• Material shown:
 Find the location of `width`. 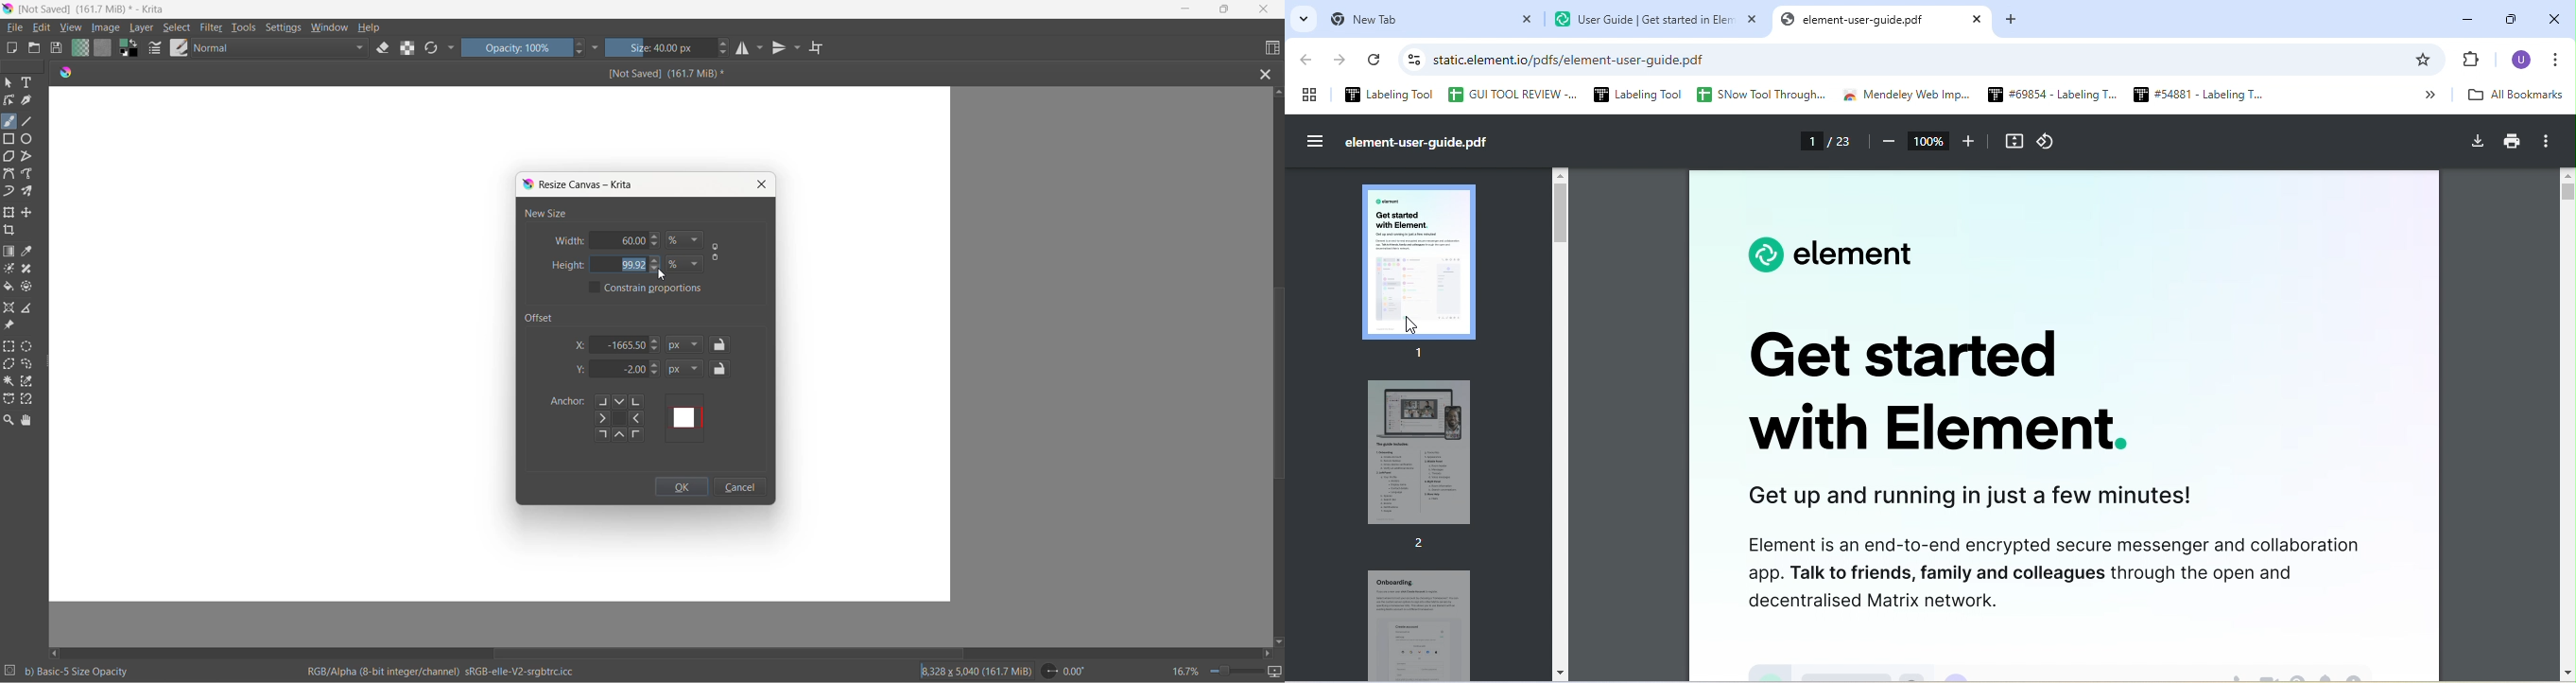

width is located at coordinates (568, 241).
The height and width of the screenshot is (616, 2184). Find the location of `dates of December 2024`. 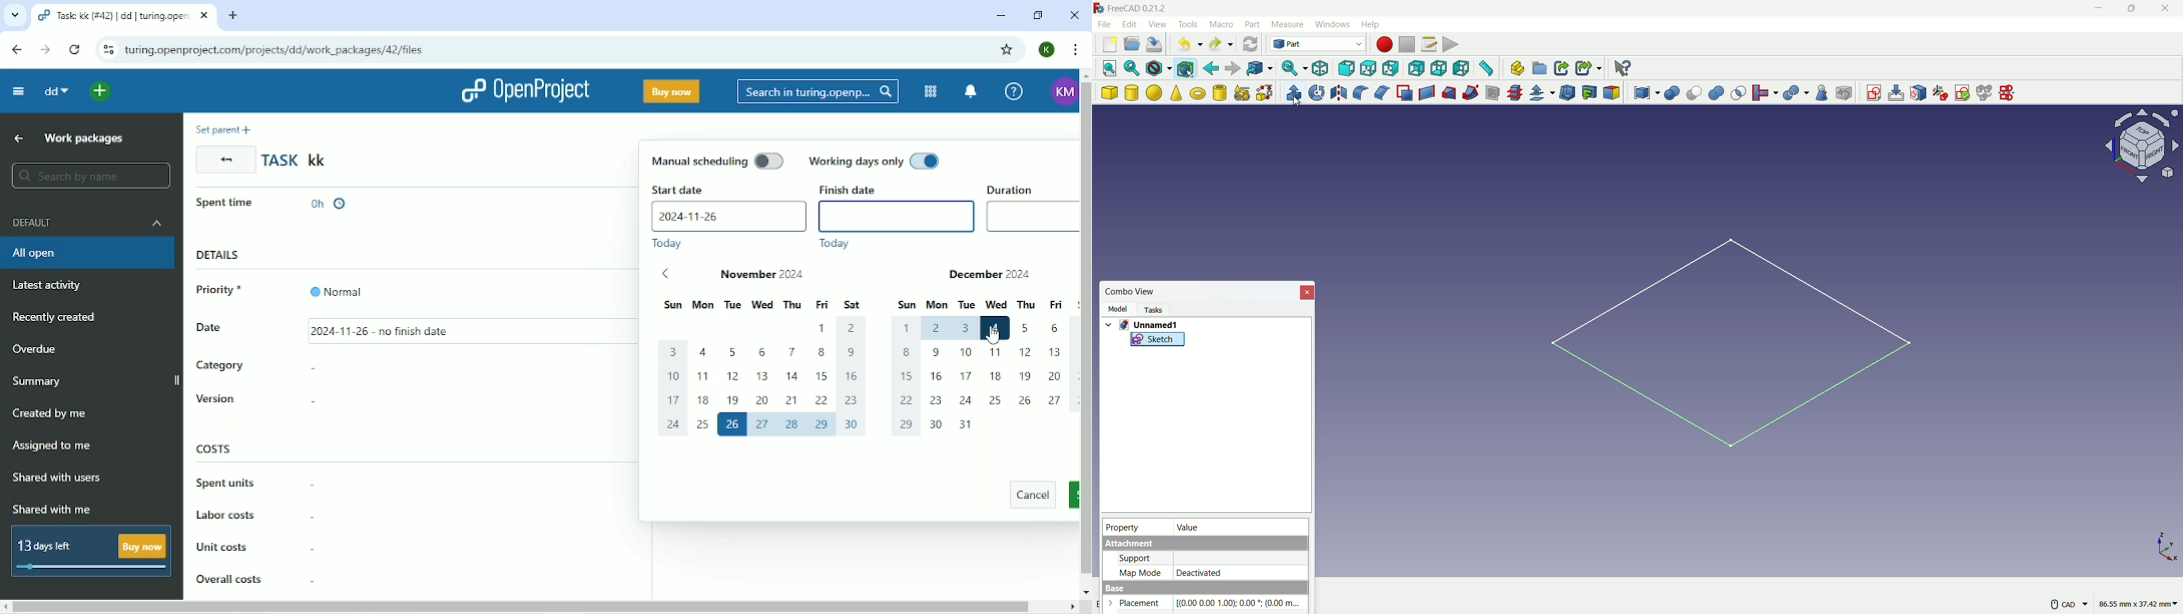

dates of December 2024 is located at coordinates (982, 376).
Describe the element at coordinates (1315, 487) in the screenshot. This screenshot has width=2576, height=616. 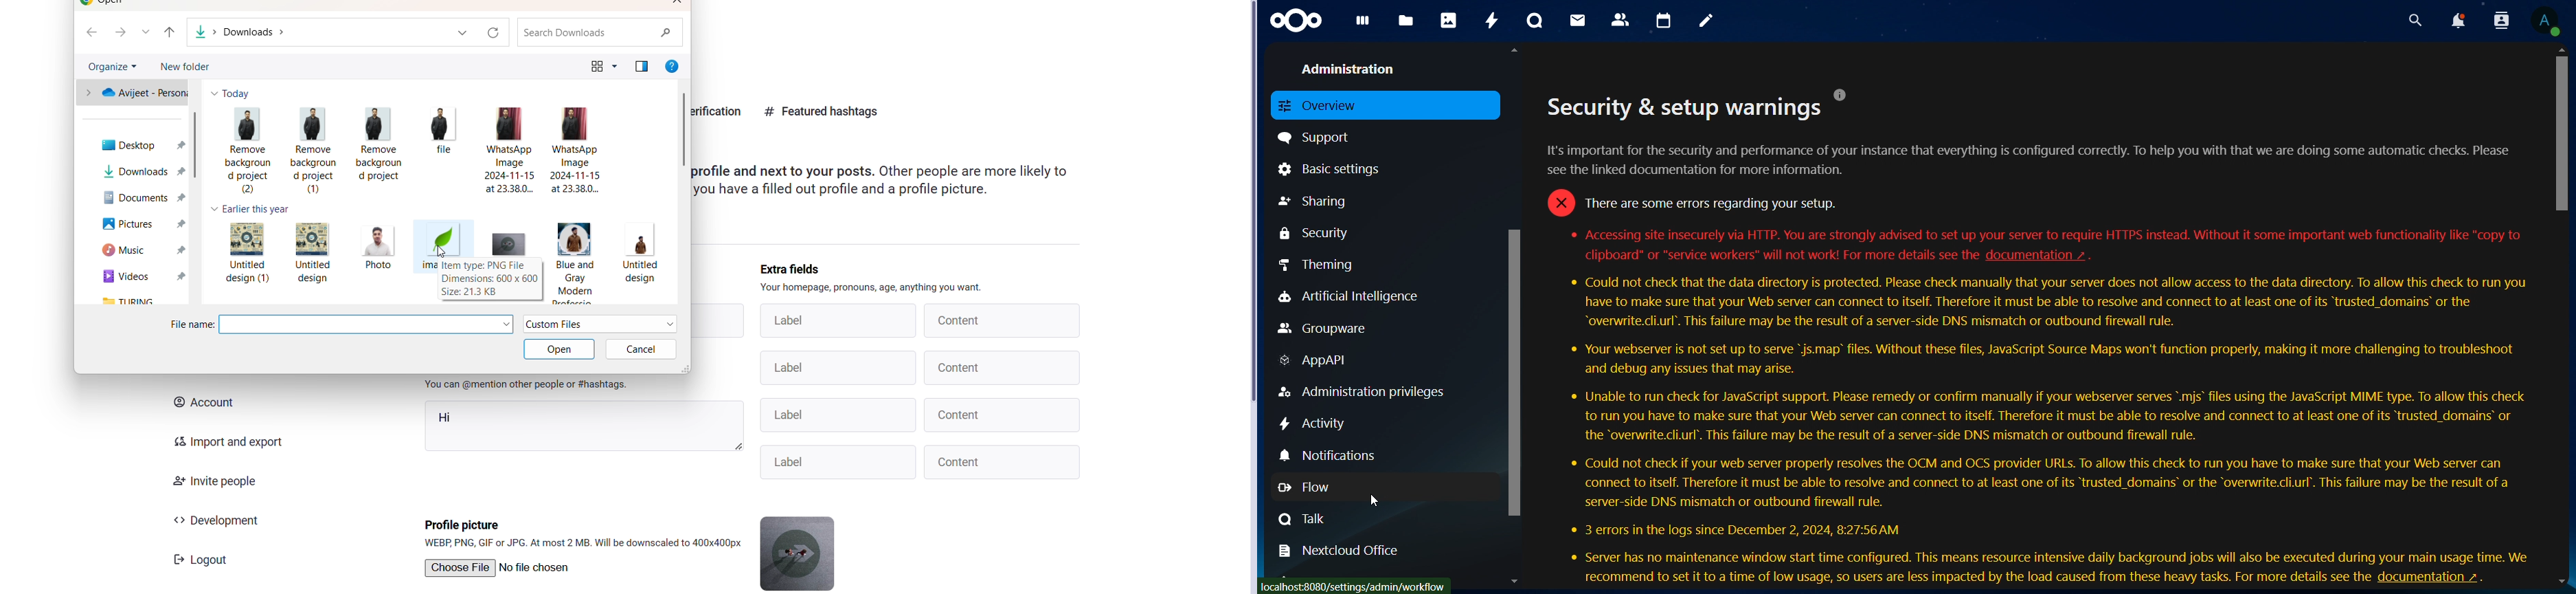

• Short problem:
Copy out the listing above word for word, from its first line to its last, and leave out the pictures.

• Reply to the task:
 Find the location of `width`. 

width is located at coordinates (568, 241).
The height and width of the screenshot is (616, 2184). Find the location of `dates of December 2024`. 

dates of December 2024 is located at coordinates (982, 376).
Describe the element at coordinates (1315, 487) in the screenshot. This screenshot has width=2576, height=616. 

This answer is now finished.